*Provided entries:*
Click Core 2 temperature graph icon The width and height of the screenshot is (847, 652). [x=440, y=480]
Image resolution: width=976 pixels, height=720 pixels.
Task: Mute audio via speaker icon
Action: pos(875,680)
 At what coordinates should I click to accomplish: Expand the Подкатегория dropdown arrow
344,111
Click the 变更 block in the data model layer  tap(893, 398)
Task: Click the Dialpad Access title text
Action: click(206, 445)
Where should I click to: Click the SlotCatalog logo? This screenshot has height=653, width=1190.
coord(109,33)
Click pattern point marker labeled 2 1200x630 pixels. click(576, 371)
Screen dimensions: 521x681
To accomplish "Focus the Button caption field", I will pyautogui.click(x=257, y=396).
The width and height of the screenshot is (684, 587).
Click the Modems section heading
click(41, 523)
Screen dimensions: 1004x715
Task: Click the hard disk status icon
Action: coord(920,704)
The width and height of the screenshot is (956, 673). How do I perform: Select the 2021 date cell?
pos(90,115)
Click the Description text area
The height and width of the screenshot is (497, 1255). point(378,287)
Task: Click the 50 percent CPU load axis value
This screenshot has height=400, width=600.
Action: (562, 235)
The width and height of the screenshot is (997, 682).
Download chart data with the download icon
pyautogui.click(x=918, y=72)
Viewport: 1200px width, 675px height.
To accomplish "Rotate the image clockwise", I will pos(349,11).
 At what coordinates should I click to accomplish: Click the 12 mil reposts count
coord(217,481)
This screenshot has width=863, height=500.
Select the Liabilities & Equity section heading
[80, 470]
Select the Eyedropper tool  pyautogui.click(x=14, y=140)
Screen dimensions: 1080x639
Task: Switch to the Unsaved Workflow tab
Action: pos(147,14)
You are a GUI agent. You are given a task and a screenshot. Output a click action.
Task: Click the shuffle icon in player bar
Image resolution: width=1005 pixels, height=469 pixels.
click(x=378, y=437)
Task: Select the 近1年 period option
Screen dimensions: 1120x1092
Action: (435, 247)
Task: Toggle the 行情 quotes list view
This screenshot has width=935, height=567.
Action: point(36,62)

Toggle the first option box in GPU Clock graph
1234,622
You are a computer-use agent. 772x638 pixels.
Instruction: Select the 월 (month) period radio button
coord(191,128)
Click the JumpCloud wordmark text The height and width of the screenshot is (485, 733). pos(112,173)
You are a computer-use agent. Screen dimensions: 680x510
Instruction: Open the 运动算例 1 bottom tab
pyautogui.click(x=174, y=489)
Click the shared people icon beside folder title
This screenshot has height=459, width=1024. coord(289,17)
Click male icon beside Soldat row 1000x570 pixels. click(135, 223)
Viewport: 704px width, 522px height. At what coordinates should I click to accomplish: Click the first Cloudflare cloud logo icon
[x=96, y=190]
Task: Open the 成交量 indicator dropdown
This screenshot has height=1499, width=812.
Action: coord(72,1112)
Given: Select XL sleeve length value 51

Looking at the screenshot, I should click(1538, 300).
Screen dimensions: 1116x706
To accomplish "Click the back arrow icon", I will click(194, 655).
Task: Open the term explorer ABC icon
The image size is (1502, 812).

*Exercise prompt:* Format the data above as a JSON array of strings, with one string for each line and blank lines omitted.

*Complete response:*
[
  "Click Core 2 temperature graph icon The width and height of the screenshot is (847, 652). [x=440, y=480]",
  "Image resolution: width=976 pixels, height=720 pixels.",
  "Task: Mute audio via speaker icon",
  "Action: pos(875,680)",
  " At what coordinates should I click to accomplish: Expand the Подкатегория dropdown arrow",
  "344,111",
  "Click the 变更 block in the data model layer  tap(893, 398)",
  "Task: Click the Dialpad Access title text",
  "Action: click(206, 445)",
  "Where should I click to: Click the SlotCatalog logo? This screenshot has height=653, width=1190.",
  "coord(109,33)",
  "Click pattern point marker labeled 2 1200x630 pixels. click(576, 371)",
  "Screen dimensions: 521x681",
  "To accomplish \"Focus the Button caption field\", I will pyautogui.click(x=257, y=396).",
  "The width and height of the screenshot is (684, 587).",
  "Click the Modems section heading",
  "click(41, 523)",
  "Screen dimensions: 1004x715",
  "Task: Click the hard disk status icon",
  "Action: coord(920,704)",
  "The width and height of the screenshot is (956, 673). How do I perform: Select the 2021 date cell?",
  "pos(90,115)",
  "Click the Description text area",
  "The height and width of the screenshot is (497, 1255). point(378,287)",
  "Task: Click the 50 percent CPU load axis value",
  "This screenshot has height=400, width=600.",
  "Action: (562, 235)",
  "The width and height of the screenshot is (997, 682).",
  "Download chart data with the download icon",
  "pyautogui.click(x=918, y=72)",
  "Viewport: 1200px width, 675px height.",
  "To accomplish \"Rotate the image clockwise\", I will pos(349,11).",
  " At what coordinates should I click to accomplish: Click the 12 mil reposts count",
  "coord(217,481)",
  "This screenshot has width=863, height=500.",
  "Select the Liabilities & Equity section heading",
  "[80, 470]",
  "Select the Eyedropper tool  pyautogui.click(x=14, y=140)",
  "Screen dimensions: 1080x639",
  "Task: Switch to the Unsaved Workflow tab",
  "Action: pos(147,14)",
  "You are a GUI agent. You are given a task and a screenshot. Output a click action.",
  "Task: Click the shuffle icon in player bar",
  "Image resolution: width=1005 pixels, height=469 pixels.",
  "click(x=378, y=437)",
  "Task: Select the 近1年 period option",
  "Screen dimensions: 1120x1092",
  "Action: (435, 247)",
  "Task: Toggle the 行情 quotes list view",
  "This screenshot has width=935, height=567.",
  "Action: point(36,62)",
  "Toggle the first option box in GPU Clock graph",
  "1234,622",
  "You are a computer-use agent. 772x638 pixels.",
  "Instruction: Select the 월 (month) period radio button",
  "coord(191,128)",
  "Click the JumpCloud wordmark text The height and width of the screenshot is (485, 733). pos(112,173)",
  "You are a computer-use agent. Screen dimensions: 680x510",
  "Instruction: Open the 运动算例 1 bottom tab",
  "pyautogui.click(x=174, y=489)",
  "Click the shared people icon beside folder title",
  "This screenshot has height=459, width=1024. coord(289,17)",
  "Click male icon beside Soldat row 1000x570 pixels. click(135, 223)",
  "Viewport: 704px width, 522px height. At what coordinates should I click to accomplish: Click the first Cloudflare cloud logo icon",
  "[x=96, y=190]",
  "Task: Open the 成交量 indicator dropdown",
  "This screenshot has height=1499, width=812.",
  "Action: coord(72,1112)",
  "Given: Select XL sleeve length value 51",
  "Looking at the screenshot, I should click(1538, 300).",
  "Screen dimensions: 1116x706",
  "To accomplish \"Click the back arrow icon\", I will click(194, 655).",
  "Task: Open the term explorer ABC icon",
  "The image size is (1502, 812)."
]